The Director of Public Prosecutions has asked the Inspector-General of Police Joseph Boinnet to investigate the Tuesday incident in which two journalists were harassed by Nasa supporters in Nairobi.
The DPP, in a letter to IG Boinnet, said the investigations should be done with the aim of charging the suspects in court.
The two, Citizen TV’s Francis Gachuri and NTV’s Jane Gatwiri, were roughed up by youths who accused the media of bias in reporting the Thursday’s fresh presidential election in which President Uhuru Kenyatta was declared the winner.
While Nasa leader Raila Odinga condemned the incident and apologised on behalf of the coalition, critics have argued that the attack points to a growing trend in which journalist find themselves on the receiving end of politicians and the police.
And as the world marks the International Day to End Impunity for Crimes against Journalists on November 2, focus will be on finding ways to end the crimes and find justice for the victims.
Now in its 11th year, the day, celebrated every second day of November, seeks to highlight some of the crimes committed against journalists and shine a light on those who have endured torture, intimidation, forced disappearances among others, in the line of duty.
“I am directed by the Director of Public Prosecutions to direct you to immediately and urgently commence thorough investigations into the incident and ensure that those found culpable are arrested and arraigned before court,” said Mr Nicholas Mutuku, the deputy DPP.

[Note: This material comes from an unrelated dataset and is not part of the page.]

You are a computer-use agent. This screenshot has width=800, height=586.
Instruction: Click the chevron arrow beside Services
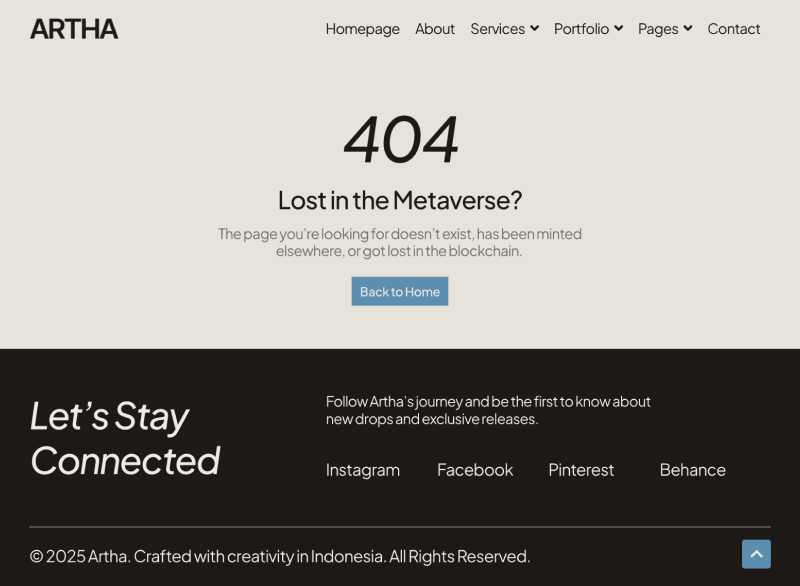[x=534, y=29]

The Kenya Editors Guild, the Kenya Union of Journalists and the Media Council of Kenya, described the Tuesday incident as a criminal act and asked the Nasa leadership to identify the culprits and hand them over to the police.
“The safety of our reporters is paramount and the Editors Guild will no longer subject them to the risks posed by mobs such as witnessed at the Wiper party headquarters today,” said Editors Guild chairman, Linus Kaikai on Tuesday.
In the past two months alone, at least three cases of harassment against journalists have been reported from across the country, with the perpetrators identified as police and politicians mobilising supporters to attack the reporters.
In Kisumu, for instance, five journalists were harassed, beaten and injured by police while covering demonstrations against the electoral commission last month.
The five, NTV reporter Ouko Okusah, his cameraperson Doreen Magak, Rushdie Oudia (Daily Nation), Rashid Ronald of KTN and Faith Matete of TheStar, were mobbed by about 20 officers from the General Service Unit.
A journalist in Bungoma had his mobile phone confiscated by a group of irate youths during the August elections.
The phone was later thrown into the fire, according to a report by the National Coalition of Human Rights Defenders (NCHRD).
“Recent attacks and intimidation of human rights defenders and journalists follow a disturbing public and social media campaign that negatively profiled the role of civil society in Kenya which was perpetuated by the political class,” said Mr Kamau Ngugi, Executive Director, NCHRD-K.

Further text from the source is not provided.